● **EXCERPT PROVIDED**:
>> begin

Previously, compressible surfaces were required to be non-coherent (allocated
as WC) because compression and coherency were mutually exclusive. Starting
with Xe3, hardware supports combining compression with 1-way coherency,
allowing compressible surfaces to be allocated as WB memory. This provides
applications with more efficient memory allocation by avoiding WC allocation
overhead that can cause system stuttering and memory management challenges.

The implementation adds support for compressed+coherent PAT entry for the
xe3_lpg devices and updates the driver logic to handle the new compression
capabilities.

v2: (Matthew Auld)
 - Improved error handling with XE_IOCTL_DBG()
 - Enhanced documentation and comments
 - Fixed xe_bo_needs_ccs_pages() outdated compression assumptions

v3:
 - Improve WB compression support detection by checking PAT table instead
of version check

Bspec: 71582, 59361, 59399
Cc: Matthew Auld <matthew.auld@intel.com>
Cc: Matt Roper <matthew.d.roper@intel.com>
Signed-off-by: Xin Wang <x.wang@intel.com>
---
 drivers/gpu/drm/xe/regs/xe_gt_regs.h |  6 ++++
 drivers/gpu/drm/xe/xe_bo.c           | 41 ++++++++++++++++++------
 drivers/gpu/drm/xe/xe_gt.c           | 32 +++++++++++++++++++
 drivers/gpu/drm/xe/xe_pat.c          | 47 ++++++++++++++++++++++++----
 drivers/gpu/drm/xe/xe_vm.c           | 13 ++++++++
 5 files changed, 124 insertions(+), 15 deletions(-)

diff --git a/drivers/gpu/drm/xe/regs/xe_gt_regs.h b/drivers/gpu/drm/xe/regs/xe_gt_regs.h
index 93643da57428..24fc64fc832e 100644
--- a/drivers/gpu/drm/xe/regs/xe_gt_regs.h
+++ b/drivers/gpu/drm/xe/regs/xe_gt_regs.h
@@ -89,6 +89,7 @@
 #define   UNIFIED_COMPRESSION_FORMAT		REG_GENMASK(3, 0)
 
 #define XE2_GAMREQSTRM_CTRL			XE_REG_MCR(0x4194)
+#define   EN_CMP_1WCOH				REG_BIT(15)
 #define   CG_DIS_CNTLBUS			REG_BIT(6)
 
 #define CCS_AUX_INV				XE_REG(0x4208)
@@ -101,6 +102,11 @@
 
 #define XE2_LMEM_CFG				XE_REG(0x48b0)
 
+#define XE2_GAMWALK_CTRL			0x47e4
+#define XE2_GAMWALK_CTRL_MEDIA			XE_REG(XE2_GAMWALK_CTRL + MEDIA_GT_GSI_OFFSET)
+#define XE2_GAMWALK_CTRL_3D			XE_REG_MCR(XE2_GAMWALK_CTRL)
+#define   EN_CMP_1WCOH_GW			REG_BIT(14)
+
 #define XEHP_FLAT_CCS_BASE_ADDR			XE_REG_MCR(0x4910)
 #define XEHP_FLAT_CCS_PTR			REG_GENMASK(31, 8)

>> end

● **INSTRUCTIONS**:
[A] Answer these questions using the patch excerpt above:
(i) Starting with which hardware can compression be combined with 1-way coherency?
(ii) What change does the v3 note list?
(iii) How many files changed, and how many insertions and deletions are there?
[B] Decide whether each statement agrees with the patch excerpt above. Answer yes or no, and quote the words that decide it.
(i) Before this change, compressible surfaces had to be allocated as WB memory.
(ii) The v2 changes include better error handling.
(iii) The patch touches five files.
[C] Sum up the patch excerpt above in two sentences.

● **SUPPLIED DATA**:
>> begin

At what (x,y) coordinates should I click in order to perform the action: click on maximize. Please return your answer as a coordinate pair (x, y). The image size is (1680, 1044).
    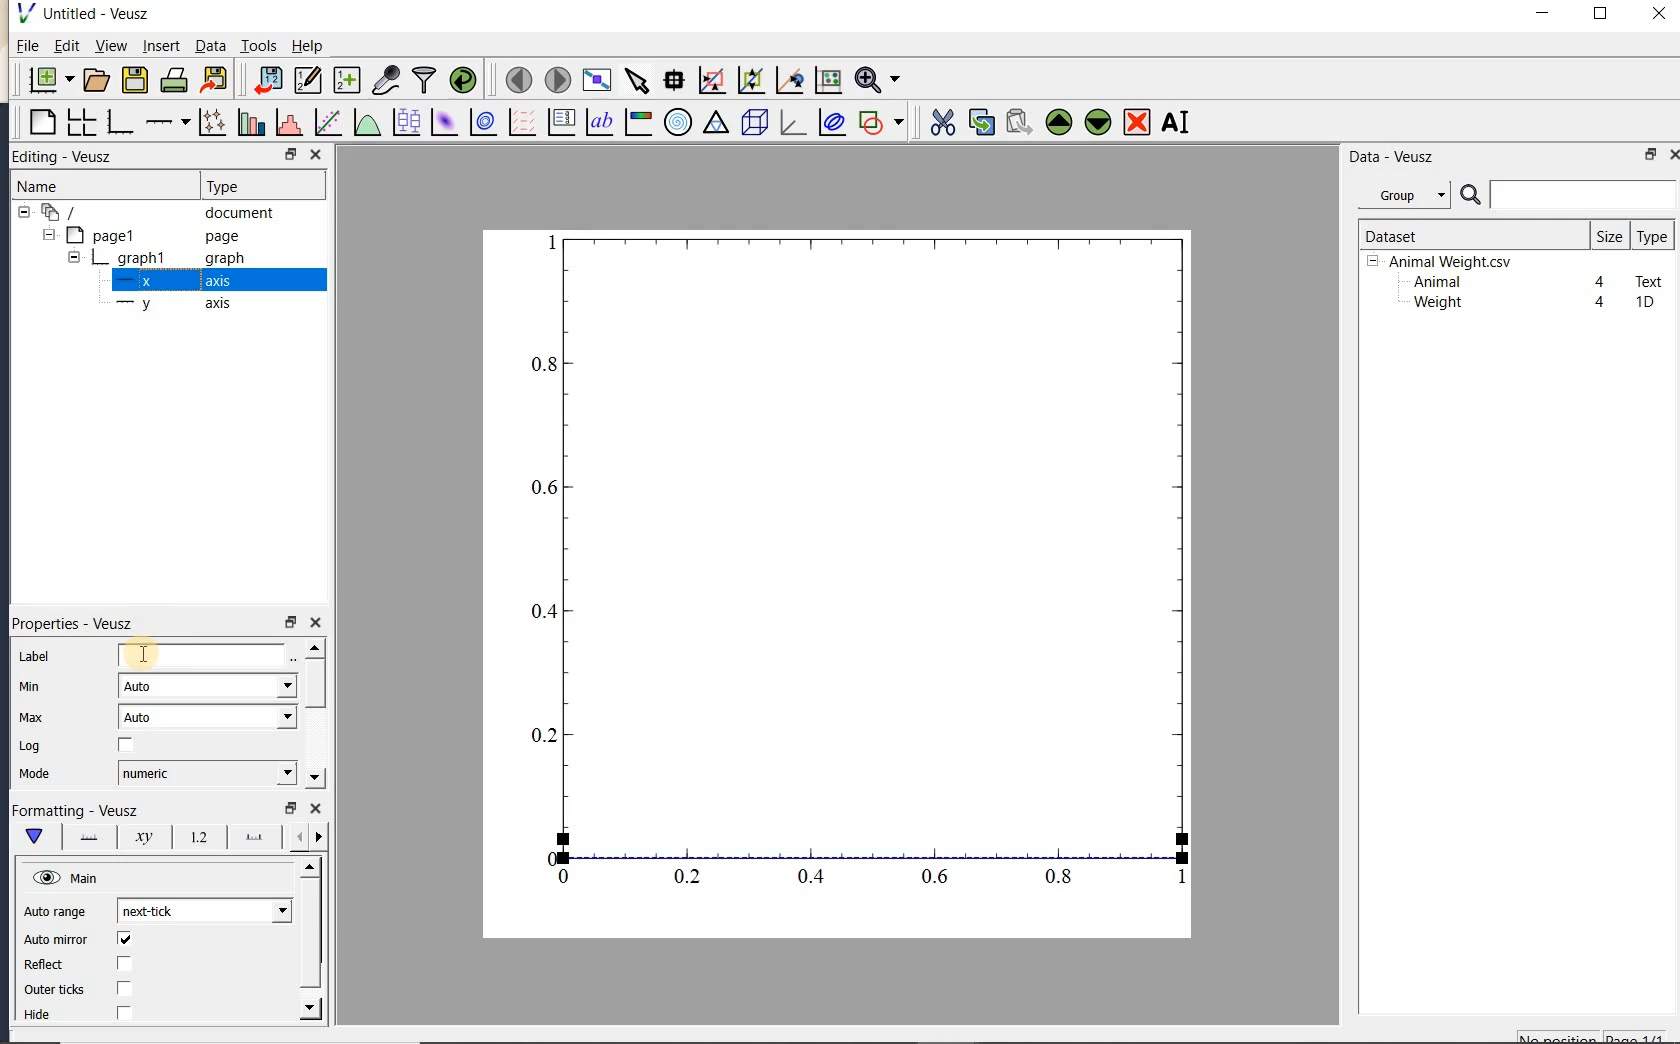
    Looking at the image, I should click on (1601, 14).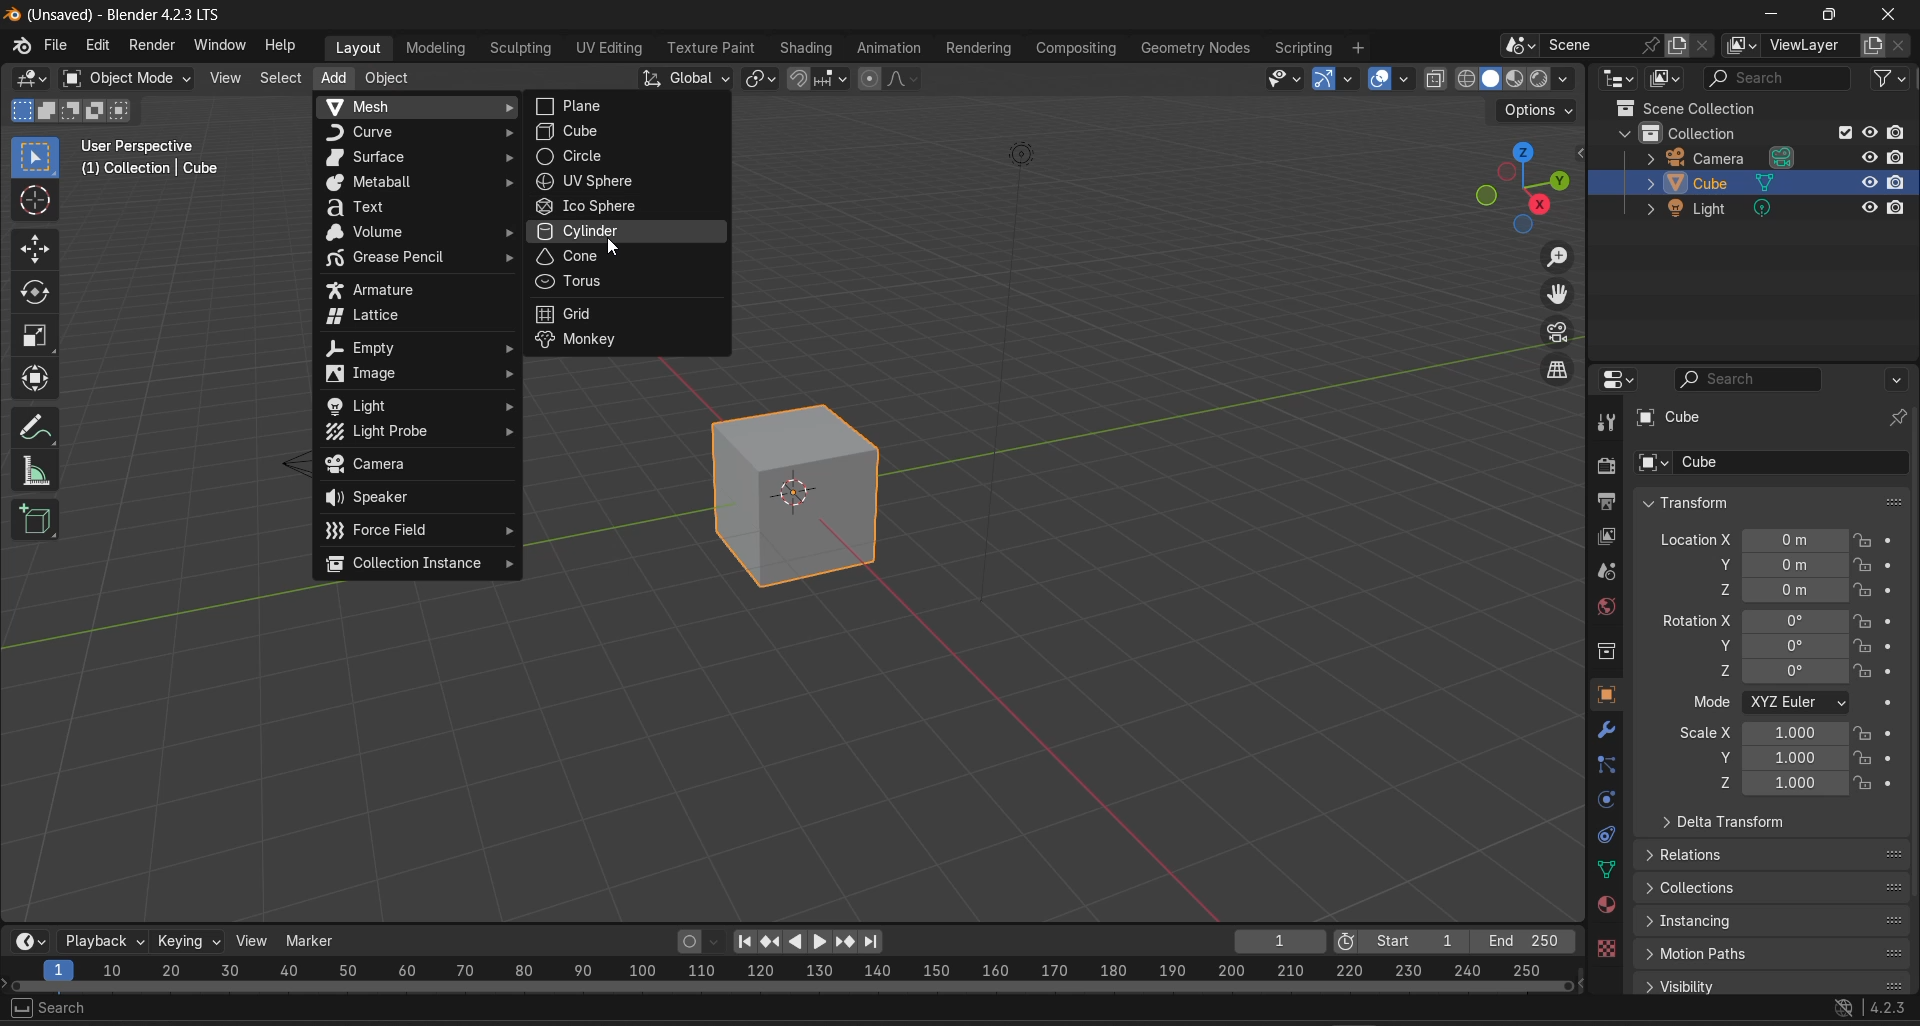 This screenshot has width=1920, height=1026. Describe the element at coordinates (1771, 857) in the screenshot. I see `relations` at that location.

>> end

● **THE REPLIES**:
[A]
(i) Xe3.
(ii) WB compression support detection was improved by checking the PAT table instead of a version check.
(iii) Five files changed, with 124 insertions and 15 deletions.

[B]
(i) No: "compressible surfaces were required to be non-coherent (allocated as WC)"
(ii) Yes: "Improved error handling with XE_IOCTL_DBG()"
(iii) Yes: "5 files changed"

[C] Starting with Xe3, hardware can combine compression with 1-way coherency, so compressible surfaces can be allocated as WB memory instead of WC. This avoids WC allocation overhead that can cause system stuttering, and the change adds a compressed+coherent PAT entry for xe3_lpg devices and updates the driver logic to handle the new compression capabilities.